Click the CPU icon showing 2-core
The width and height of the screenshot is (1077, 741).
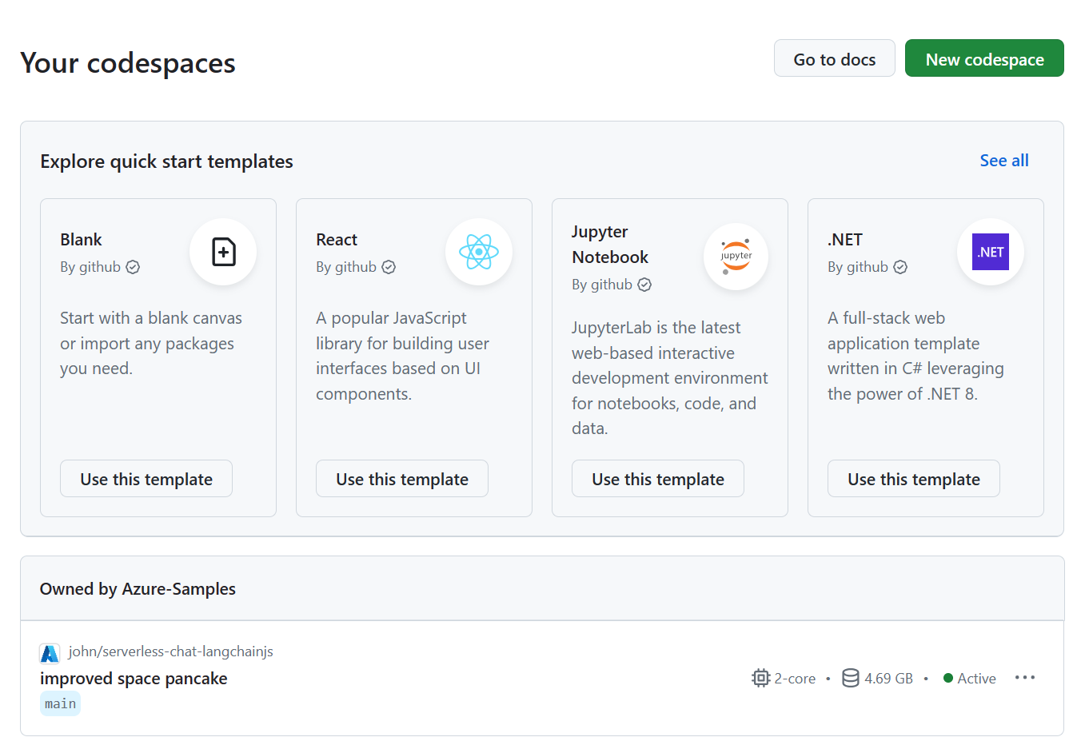(760, 678)
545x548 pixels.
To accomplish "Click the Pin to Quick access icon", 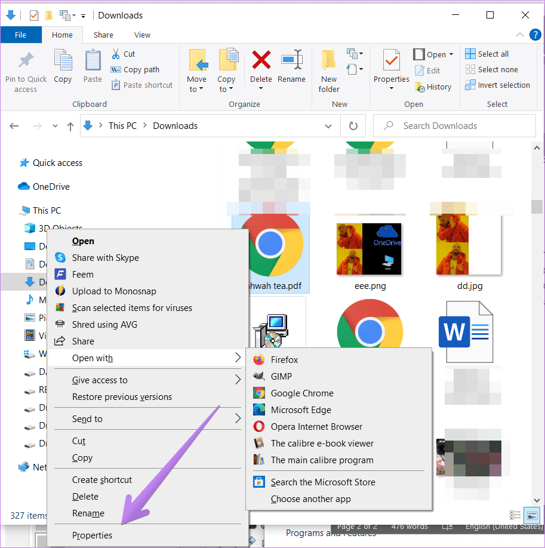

——

Work instruction:
All entries above must be printed again verbatim, with images excluded.

Output:
Click the CPU icon showing 2-core
The width and height of the screenshot is (1077, 741).
(760, 678)
545x548 pixels.
To accomplish "Click the Pin to Quick access icon", 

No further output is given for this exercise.